No line of the records may be dropped; print them all again exactly.

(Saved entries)
=== Begin Enclosure ===
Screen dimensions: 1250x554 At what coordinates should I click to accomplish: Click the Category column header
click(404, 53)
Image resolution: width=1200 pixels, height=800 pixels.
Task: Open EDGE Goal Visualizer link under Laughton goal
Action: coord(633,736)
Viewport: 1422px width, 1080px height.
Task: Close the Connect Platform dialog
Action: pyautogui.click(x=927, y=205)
=== End Enclosure ===
▶ [Expected answer]
Screen dimensions: 1250x554 At what coordinates should I click to accomplish: Click the Category column header
click(404, 53)
Image resolution: width=1200 pixels, height=800 pixels.
Task: Open EDGE Goal Visualizer link under Laughton goal
Action: coord(633,736)
Viewport: 1422px width, 1080px height.
Task: Close the Connect Platform dialog
Action: pyautogui.click(x=927, y=205)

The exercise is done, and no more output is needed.